New York remains a key case study. In Q3, the city logged 74 sales above $10 million, ranking second only to Dubai. That is a decline from 120 deals in Q2, one of the strongest quarters on record, yet still a very high level of activity. From a market‑wide perspective, three points stand out:
1. Demand is not the issue. The pool of buyers for high‑quality, well‑located New York properties remains deep. Wall Street, not City Hall, sets the tone.
2. Compensation in the financial sector has stayed at or near record levels, feeding directly into the super‑prime market.
3. Policy risk is being monitored but has not yet had a material impact. The new mayor’s campaign rhetoric on real estate and wealth has been noted, but so have the pro‑development measures announced during the campaign.
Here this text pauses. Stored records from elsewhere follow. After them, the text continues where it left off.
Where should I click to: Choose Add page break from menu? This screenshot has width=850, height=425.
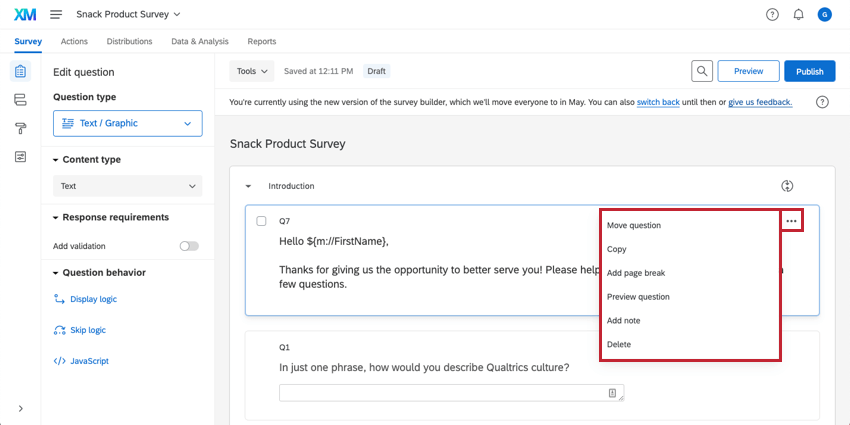pyautogui.click(x=636, y=273)
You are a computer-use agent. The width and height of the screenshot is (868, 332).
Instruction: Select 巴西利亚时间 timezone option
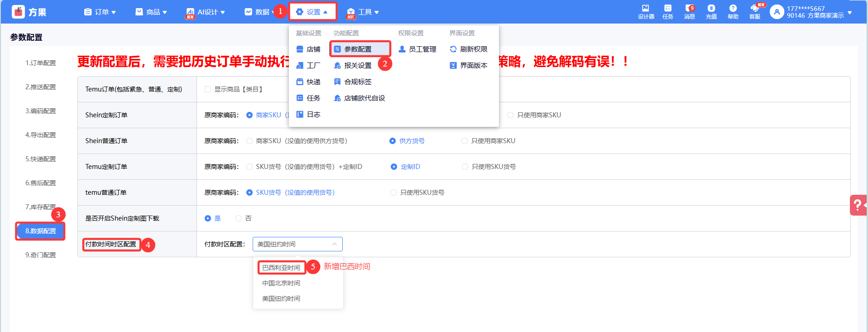tap(281, 268)
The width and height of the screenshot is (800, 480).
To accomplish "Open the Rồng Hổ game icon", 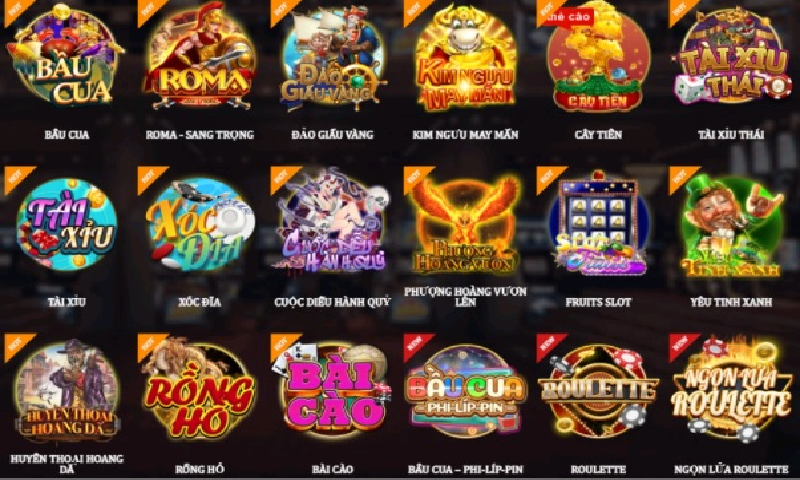I will point(199,392).
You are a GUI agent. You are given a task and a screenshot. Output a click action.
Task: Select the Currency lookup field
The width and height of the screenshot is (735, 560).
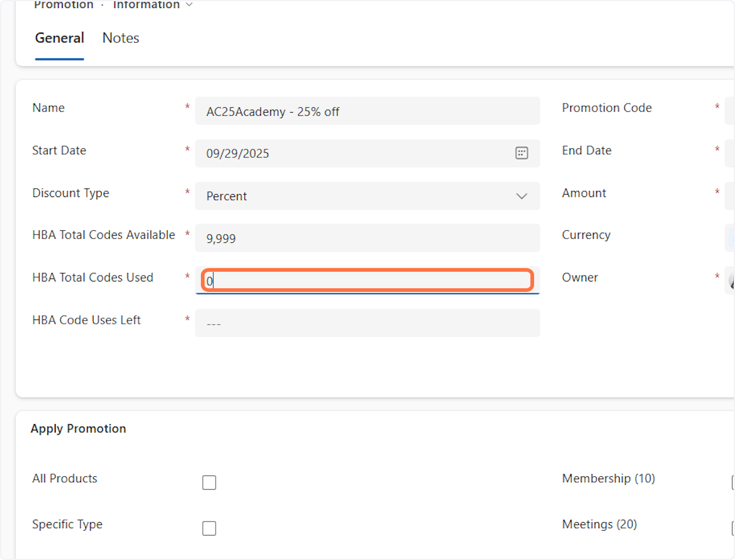(730, 238)
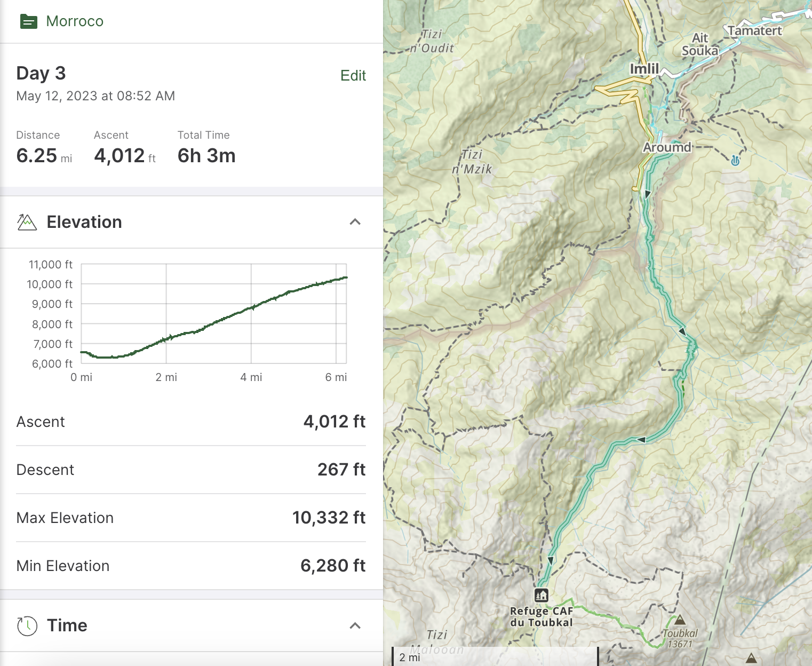
Task: Click the route direction arrow below Aroumd
Action: click(x=647, y=194)
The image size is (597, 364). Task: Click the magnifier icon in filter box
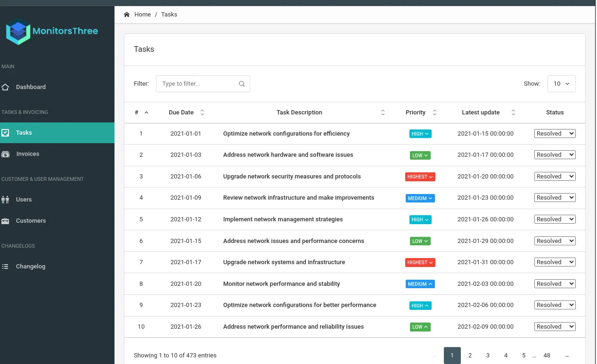pos(242,84)
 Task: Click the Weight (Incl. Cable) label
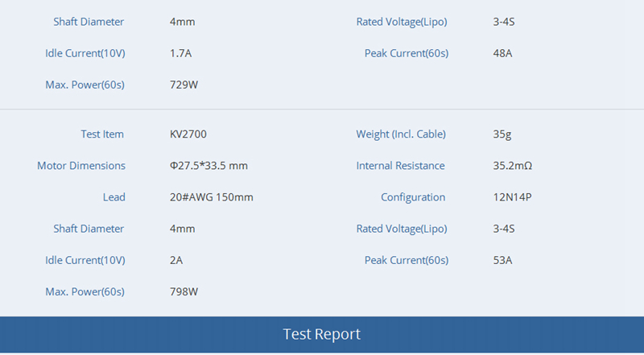click(x=401, y=134)
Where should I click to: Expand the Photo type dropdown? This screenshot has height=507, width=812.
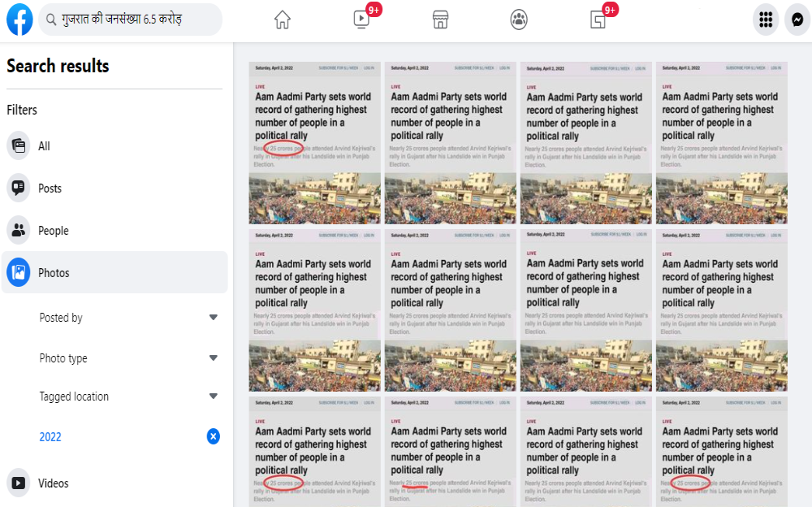click(x=213, y=358)
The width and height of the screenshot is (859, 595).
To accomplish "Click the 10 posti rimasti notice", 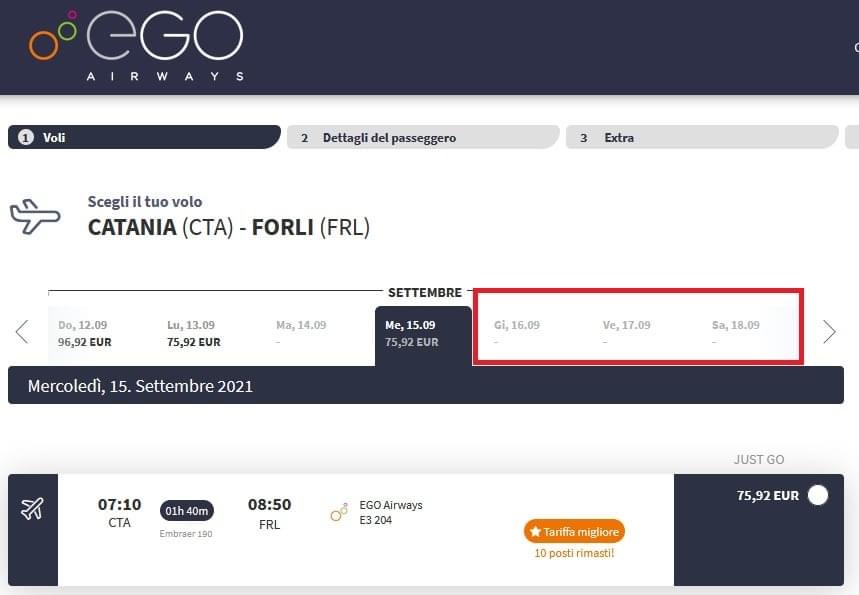I will (x=574, y=553).
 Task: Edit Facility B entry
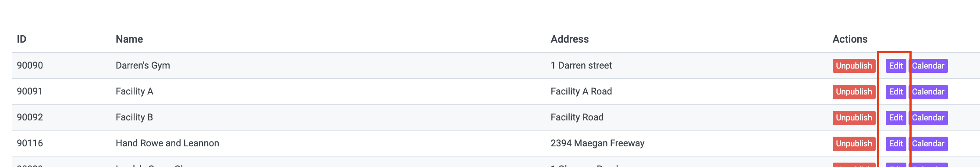[x=896, y=118]
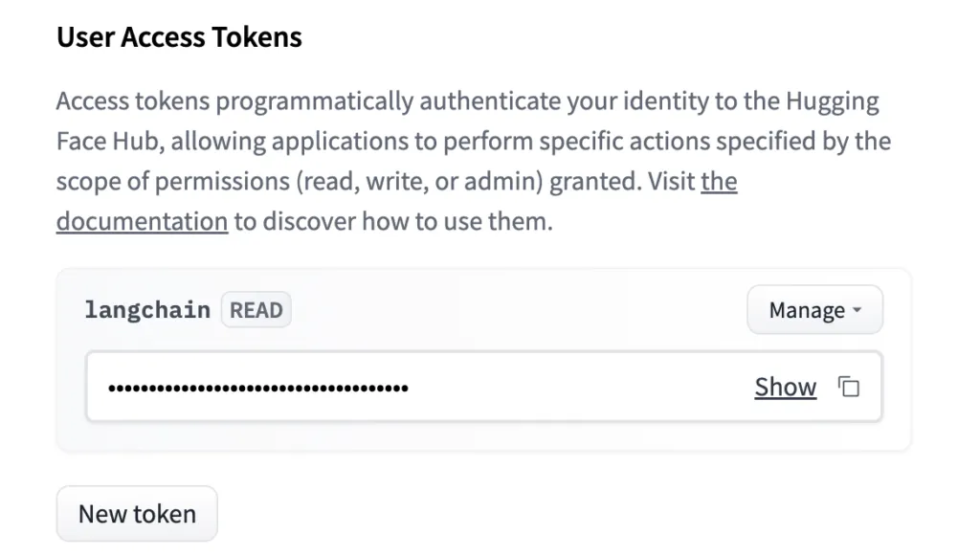The image size is (980, 557).
Task: Click the caret arrow beside Manage
Action: (857, 309)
On Knight Frank’s Intelligence Talks podcast, I spoke with Jonathan Miller, President and CEO of Miller Samuel. His on‑the‑ground assessment aligns with mine. He said, “Wall Street looks set to surpass last year’s compensation levels, which were already among the highest on record.” Regarding the Q3 pullback, he added, “I think it’s a blip. We often see the very high end outperform the rest of the market in the fourth quarter.”
London presents a contrasting picture. In Q3, the city recorded 36 sales above $10 million, down from 52 in Q2 and 62 a year earlier. In 2022 London was the world’s second‑busiest super‑prime market; it now sits in sixth place. The city’s global appeal remains, but the perceived stability of its tax environment for globally mobile wealth has eroded. Threatened wealth taxes, changes to the treatment of non‑domiciled residents, and a steady stream of anti‑wealth rhetoric have fostered a “wait and see” mindset among high‑value buyers.
For New York policymakers – where over half of city tax revenue comes from real estate – London’s experience serves as a cautionary tale rather than a model.
Looking ahead to 2026, the Q3 data signal a cooling, not a collapse. Global volumes are lower than recent highs but still above historical norms. New York is well positioned: stable inventory, strong financial‑sector compensation, and a pragmatic policy backdrop give it a credible claim to lead the next upswing. Policy risk remains the key differentiator. Markets that welcome capital rather than merely tax it will gain share in the super‑prime league.
If financial markets stay positive, 2026 could see a significant uptick in top‑tier transactions in the U.S. and other global markets. The interplay between politics, policy, and private wealth is now the central storyline in global real estate. Super‑prime markets are no longer just a mirror of global growth; they test how cities treat success. New York, for now, appears set to stay on the right side of that equation.